Who knew the Top 40 Hits were the sound of capitalist brainwashing? The same four inane, auto-tune-heavy, electronic cash grab pop songs dominated the background of much of my work experience, so you can imagine my surprise when a new sound graced the Jamba Juice playlist. At first, I was comforted by the familiar: undoubtedly, this song was “Wannabe” by the Spice Girls, an acclaimed pop phenomenon. I could live with that.
Oh, how very, very wrong I was.
The beat seemed a little different, so I figured it must be a cover. I wasn’t entirely wrong. Maybe there actually was an EDM-style beat drop in the original recording, but the chances that I’d forgotten what such an iconic Spice Girls bop sounded like were very low.
After that fateful shift, I was haunted; I went searching for answers. I was not happy with what I found. Rolling Stone describes the beat: “the buoyant pop song replaces the signature chorus with a synth remix that swaps out vocals for distorted sounds, giving the track a dance-heavy reinterpretation.” While accurate, this description does not capture the visceral response that the single triggered within my lizard brain. I wouldn’t so much call Spicy (yes, that’s its name) a “rework” of the 1996 hit, but rather a monstrous, bastardized mutilation of the tune. Diplo and Herve Pagez have created what can only be described as a mangled distortion, nay, an insulting and grotesque assortment of noise.
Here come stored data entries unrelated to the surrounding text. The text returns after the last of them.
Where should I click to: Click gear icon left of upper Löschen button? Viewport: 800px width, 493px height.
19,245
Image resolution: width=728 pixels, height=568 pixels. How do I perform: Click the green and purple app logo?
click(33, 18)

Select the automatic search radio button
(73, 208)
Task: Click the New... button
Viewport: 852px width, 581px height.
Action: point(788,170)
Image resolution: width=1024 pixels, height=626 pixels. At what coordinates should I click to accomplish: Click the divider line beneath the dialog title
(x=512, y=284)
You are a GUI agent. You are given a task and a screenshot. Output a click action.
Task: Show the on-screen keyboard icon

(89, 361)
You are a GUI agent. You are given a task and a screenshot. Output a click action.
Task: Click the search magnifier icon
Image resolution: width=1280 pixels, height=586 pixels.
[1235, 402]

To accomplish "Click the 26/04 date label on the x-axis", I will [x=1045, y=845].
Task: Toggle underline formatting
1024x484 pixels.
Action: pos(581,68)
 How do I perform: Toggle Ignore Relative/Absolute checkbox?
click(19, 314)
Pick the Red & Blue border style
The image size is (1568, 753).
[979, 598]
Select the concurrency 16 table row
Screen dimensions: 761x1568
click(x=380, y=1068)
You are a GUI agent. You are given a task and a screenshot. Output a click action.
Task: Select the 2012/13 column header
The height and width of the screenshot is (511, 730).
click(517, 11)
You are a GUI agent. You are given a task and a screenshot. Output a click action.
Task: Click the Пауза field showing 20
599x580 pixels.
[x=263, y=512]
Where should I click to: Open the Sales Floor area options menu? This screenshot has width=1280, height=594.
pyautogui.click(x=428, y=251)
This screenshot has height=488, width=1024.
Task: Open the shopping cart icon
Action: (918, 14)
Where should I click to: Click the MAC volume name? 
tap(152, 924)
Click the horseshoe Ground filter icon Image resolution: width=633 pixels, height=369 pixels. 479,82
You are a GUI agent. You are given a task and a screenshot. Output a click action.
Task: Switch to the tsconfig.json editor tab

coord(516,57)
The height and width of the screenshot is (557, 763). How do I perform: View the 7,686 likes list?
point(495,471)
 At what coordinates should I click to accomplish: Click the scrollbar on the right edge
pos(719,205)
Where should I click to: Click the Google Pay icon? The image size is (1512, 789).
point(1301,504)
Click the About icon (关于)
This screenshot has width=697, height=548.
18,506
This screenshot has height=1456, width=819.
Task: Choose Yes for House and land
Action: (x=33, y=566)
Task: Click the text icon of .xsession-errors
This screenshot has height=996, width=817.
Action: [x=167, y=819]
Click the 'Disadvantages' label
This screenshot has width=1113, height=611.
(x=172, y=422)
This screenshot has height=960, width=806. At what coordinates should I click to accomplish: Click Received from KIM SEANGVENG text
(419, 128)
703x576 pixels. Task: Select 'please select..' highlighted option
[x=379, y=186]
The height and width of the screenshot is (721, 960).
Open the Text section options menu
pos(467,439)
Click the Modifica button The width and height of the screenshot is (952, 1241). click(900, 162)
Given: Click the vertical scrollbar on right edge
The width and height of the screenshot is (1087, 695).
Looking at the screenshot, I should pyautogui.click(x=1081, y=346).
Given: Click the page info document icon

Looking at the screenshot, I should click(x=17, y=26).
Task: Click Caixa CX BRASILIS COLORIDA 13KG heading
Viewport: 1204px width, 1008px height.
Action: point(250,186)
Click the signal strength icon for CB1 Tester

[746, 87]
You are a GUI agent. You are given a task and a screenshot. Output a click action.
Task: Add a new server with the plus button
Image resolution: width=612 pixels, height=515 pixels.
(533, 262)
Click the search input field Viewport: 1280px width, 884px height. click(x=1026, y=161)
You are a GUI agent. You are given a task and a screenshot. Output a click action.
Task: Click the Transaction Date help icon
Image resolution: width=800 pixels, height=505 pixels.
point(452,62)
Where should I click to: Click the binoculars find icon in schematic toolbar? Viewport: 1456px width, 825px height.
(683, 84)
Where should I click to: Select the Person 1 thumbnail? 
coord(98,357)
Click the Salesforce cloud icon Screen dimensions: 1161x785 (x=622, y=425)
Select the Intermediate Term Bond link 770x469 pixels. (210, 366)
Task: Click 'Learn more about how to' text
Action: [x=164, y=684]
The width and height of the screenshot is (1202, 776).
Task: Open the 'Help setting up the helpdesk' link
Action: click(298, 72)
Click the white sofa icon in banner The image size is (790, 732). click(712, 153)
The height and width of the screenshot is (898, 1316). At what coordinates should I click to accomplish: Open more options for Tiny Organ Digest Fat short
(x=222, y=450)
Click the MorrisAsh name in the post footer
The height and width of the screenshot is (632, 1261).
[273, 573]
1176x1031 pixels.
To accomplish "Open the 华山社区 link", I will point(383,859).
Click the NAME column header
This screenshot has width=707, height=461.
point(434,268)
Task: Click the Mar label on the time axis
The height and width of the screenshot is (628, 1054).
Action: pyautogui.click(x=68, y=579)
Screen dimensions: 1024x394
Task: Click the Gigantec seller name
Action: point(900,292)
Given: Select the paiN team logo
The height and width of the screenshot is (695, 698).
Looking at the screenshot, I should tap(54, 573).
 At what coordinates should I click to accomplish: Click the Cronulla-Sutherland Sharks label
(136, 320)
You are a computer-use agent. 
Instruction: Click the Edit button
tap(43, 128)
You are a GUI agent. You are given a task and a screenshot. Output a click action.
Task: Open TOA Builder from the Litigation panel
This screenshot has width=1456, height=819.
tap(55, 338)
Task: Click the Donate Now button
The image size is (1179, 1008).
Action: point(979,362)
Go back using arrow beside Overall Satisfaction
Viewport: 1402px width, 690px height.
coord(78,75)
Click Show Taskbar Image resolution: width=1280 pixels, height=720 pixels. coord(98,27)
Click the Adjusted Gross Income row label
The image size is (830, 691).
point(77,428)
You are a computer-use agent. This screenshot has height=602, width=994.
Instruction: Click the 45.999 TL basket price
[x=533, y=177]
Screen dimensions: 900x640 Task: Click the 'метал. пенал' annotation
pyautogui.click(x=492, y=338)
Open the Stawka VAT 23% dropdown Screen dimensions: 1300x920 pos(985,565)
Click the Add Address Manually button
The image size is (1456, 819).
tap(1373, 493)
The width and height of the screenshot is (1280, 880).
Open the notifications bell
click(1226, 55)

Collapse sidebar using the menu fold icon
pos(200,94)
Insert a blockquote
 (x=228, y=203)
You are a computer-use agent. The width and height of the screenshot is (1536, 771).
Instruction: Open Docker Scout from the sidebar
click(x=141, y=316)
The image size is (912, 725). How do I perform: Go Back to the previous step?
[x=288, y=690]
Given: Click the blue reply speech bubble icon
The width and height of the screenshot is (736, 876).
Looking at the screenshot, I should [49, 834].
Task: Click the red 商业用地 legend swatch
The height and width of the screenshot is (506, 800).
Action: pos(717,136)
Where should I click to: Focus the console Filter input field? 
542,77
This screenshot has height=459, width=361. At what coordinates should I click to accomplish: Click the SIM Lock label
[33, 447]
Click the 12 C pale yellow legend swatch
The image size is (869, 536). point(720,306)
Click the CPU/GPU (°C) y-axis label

And yes, there was a music video. In it was not only Charli XCX’s audition tape to play Aquaman, but some of the worst CGI this side of 2002. Dolphins feature prominently in the two-minute masterpiece, as well as a diner with robot waitresses and checkered floors. As a casual listener to the Spice Girls recording, the origin of the intergalactic, radioactive, underwater, sexy fish tanks in this video is a complete mystery to me.
But why? Why does this atrocity exist? According to The Fader, Charli explained, saying, “[I] looked up to the pop gods & they said ‘Charli – you’re the chosen one: honor the spice girls’ return with a mind-blowing version of one of their iconic smash hits,’ & I said ‘k no probs hun I got this,’ so I called @diplo & @hervepagez & SPICY was born.” I would like a word with the pop gods about this decision.
I am aware that remixing and reimagining songs is not an uncommon occurrence. Electronic music has never been my jam, but I appreciate it as an expressive and artistic medium. What really got me about Spicy wasn’t its genre, but the lack of originality and authenticity. The world of synthetic music is full of unexplored possibilities, and it is frustrating to imagine such potential is being redirected toward rehashing fan favorites. I’d like to believe Charli XCX and her story of divine inspiration, but in my cynical reality, this single was not made for artistic merit or cultural gain of any sort. Rather than angels well-versed in classic 90s pop, it’s far more likely that the motivation for the single was a little more boring and a lot more green.
My problem with the work isn’t so much the grating sound or over-the-top visual effects, but how indicative it is of the lack of popular original content. In a world oversaturated with repetition—like the songs playing on the radio at Jamba Juice—it is easy to declare “original content” a relic of the past. The mere existence of Spicy and its brand of music seemingly ensure the demise of art. This saddens me, but, in the meantime, this god awful abomination is somewhat harmless and silly. You know, until it isn’t.